**DESCRIPTION OF THE TASK**
Using the records below, locate all lines containing "checkbox" and return them.

*** Block opens ***

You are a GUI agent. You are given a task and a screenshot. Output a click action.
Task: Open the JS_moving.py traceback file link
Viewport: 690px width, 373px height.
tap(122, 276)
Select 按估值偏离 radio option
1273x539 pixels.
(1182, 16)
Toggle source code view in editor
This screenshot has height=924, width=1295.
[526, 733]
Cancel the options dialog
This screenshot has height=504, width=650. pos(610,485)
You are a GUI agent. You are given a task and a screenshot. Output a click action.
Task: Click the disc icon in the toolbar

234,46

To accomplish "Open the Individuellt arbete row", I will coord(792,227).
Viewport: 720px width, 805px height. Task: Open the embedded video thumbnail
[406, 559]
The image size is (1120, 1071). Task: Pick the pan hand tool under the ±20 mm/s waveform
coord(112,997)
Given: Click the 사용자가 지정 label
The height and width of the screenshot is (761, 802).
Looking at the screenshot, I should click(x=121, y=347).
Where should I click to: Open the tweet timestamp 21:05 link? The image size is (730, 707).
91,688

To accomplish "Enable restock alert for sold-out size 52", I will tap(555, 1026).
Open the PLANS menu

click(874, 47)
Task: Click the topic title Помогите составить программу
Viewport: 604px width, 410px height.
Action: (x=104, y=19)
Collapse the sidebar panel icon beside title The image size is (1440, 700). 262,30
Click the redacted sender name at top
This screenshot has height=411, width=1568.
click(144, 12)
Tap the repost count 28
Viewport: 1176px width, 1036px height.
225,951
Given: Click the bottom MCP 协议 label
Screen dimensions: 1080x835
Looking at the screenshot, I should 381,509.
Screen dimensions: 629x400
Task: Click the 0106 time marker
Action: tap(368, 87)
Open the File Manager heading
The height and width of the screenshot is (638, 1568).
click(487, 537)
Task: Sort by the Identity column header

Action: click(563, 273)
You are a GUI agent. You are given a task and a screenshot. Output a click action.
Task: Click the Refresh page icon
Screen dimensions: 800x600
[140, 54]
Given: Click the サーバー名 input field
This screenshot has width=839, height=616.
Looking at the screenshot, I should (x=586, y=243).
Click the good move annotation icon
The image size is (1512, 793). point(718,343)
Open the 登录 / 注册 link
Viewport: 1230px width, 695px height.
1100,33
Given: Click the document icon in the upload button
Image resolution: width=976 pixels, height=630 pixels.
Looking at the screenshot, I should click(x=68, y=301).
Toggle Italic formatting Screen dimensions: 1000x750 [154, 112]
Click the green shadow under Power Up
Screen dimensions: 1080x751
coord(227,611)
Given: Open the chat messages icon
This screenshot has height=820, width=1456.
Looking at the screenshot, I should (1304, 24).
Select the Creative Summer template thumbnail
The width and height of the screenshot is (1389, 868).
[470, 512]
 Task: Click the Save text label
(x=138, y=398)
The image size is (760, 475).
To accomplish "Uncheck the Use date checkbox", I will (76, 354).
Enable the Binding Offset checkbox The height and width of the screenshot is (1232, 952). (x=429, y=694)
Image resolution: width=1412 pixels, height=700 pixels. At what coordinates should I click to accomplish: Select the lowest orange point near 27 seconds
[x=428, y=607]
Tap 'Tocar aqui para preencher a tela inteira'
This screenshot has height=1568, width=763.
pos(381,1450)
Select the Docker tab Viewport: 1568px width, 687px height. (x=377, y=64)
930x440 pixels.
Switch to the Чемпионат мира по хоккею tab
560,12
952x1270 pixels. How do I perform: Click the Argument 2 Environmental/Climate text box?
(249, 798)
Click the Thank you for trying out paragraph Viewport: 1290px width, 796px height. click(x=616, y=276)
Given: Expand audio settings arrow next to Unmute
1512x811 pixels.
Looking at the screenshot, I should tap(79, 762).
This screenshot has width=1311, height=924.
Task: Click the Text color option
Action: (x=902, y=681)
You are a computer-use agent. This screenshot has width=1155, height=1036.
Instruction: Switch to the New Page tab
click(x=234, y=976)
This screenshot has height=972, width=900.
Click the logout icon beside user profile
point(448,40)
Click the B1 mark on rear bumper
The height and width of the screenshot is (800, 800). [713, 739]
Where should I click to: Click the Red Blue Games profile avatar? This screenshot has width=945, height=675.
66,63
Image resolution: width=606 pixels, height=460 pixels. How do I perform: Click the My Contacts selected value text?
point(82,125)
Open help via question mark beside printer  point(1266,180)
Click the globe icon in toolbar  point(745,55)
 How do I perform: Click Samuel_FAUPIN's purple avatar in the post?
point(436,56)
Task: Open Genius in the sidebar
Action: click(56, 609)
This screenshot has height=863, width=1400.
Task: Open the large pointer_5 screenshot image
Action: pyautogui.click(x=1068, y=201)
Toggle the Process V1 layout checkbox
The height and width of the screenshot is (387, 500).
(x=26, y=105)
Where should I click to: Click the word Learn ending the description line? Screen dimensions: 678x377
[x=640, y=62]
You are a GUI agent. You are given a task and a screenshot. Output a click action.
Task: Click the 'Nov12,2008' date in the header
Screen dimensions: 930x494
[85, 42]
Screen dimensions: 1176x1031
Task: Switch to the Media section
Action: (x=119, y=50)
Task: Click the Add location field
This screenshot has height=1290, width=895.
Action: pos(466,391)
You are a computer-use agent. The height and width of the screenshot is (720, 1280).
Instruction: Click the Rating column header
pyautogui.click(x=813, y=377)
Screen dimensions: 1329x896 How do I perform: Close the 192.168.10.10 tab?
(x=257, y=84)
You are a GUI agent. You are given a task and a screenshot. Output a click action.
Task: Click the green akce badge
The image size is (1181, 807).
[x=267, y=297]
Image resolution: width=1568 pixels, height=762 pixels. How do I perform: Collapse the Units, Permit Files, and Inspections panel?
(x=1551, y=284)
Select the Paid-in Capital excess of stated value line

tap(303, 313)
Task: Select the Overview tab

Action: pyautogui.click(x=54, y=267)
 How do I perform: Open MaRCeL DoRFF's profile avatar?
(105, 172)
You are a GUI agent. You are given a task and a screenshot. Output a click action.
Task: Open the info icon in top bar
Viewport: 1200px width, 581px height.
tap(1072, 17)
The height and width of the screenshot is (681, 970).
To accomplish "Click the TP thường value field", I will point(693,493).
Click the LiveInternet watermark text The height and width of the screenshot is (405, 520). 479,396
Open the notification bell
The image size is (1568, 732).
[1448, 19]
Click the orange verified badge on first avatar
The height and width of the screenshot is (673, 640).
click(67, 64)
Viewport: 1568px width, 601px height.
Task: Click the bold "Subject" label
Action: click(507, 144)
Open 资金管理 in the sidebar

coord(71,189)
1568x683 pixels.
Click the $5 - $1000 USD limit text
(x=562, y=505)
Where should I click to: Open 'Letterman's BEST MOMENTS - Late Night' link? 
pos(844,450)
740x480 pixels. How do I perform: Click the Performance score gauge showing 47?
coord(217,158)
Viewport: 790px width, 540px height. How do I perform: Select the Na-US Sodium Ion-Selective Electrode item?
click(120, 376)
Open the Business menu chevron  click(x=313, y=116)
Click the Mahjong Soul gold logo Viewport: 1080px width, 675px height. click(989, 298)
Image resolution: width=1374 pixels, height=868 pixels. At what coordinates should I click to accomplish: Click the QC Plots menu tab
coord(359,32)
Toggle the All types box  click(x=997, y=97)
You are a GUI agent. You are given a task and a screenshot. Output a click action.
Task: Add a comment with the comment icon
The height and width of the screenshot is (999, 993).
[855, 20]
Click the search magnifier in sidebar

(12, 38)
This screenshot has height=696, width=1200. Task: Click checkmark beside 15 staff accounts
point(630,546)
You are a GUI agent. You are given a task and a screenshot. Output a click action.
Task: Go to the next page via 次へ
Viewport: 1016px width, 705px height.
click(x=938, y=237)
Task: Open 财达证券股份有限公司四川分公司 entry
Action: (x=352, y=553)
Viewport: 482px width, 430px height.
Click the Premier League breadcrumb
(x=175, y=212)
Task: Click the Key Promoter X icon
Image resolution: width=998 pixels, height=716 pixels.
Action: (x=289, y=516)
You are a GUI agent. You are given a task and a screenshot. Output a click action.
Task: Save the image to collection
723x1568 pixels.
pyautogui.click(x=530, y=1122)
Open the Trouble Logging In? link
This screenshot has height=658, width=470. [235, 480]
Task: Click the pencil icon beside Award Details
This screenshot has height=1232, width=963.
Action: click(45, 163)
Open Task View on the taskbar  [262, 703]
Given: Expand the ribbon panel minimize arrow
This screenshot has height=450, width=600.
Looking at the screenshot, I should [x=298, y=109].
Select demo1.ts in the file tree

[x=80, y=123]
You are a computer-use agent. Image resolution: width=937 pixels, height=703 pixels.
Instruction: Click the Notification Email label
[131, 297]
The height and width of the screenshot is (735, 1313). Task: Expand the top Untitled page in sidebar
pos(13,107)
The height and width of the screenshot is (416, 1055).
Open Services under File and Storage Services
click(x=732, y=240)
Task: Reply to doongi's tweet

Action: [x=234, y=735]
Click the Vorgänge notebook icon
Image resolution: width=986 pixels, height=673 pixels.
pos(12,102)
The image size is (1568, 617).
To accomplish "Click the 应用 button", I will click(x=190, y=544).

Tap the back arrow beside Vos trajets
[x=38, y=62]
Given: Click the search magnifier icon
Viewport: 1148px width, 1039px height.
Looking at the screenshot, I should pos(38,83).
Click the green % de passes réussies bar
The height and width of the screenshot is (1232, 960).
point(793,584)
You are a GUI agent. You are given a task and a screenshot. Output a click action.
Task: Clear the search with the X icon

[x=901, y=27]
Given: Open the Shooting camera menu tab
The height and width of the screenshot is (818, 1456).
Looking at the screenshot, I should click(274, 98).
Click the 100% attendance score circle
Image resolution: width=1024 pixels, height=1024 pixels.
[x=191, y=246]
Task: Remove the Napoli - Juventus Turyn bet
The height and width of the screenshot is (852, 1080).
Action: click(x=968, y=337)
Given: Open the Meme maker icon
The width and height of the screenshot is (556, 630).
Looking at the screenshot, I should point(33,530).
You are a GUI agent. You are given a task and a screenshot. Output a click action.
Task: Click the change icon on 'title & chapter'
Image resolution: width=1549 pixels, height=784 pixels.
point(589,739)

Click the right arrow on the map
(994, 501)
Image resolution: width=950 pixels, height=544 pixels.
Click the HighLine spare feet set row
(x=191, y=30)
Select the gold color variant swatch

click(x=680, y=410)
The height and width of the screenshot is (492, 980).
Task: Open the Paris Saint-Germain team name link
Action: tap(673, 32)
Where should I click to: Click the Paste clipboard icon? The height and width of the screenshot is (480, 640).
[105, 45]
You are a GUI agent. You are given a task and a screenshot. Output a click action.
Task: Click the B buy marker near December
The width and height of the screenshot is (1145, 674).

*** Block closes ***

**EXERCISE SOLUTION**
To accomplish "Uncheck the Use date checkbox", I will (76, 354).
Enable the Binding Offset checkbox The height and width of the screenshot is (1232, 952). (x=429, y=694)
Toggle the Process V1 layout checkbox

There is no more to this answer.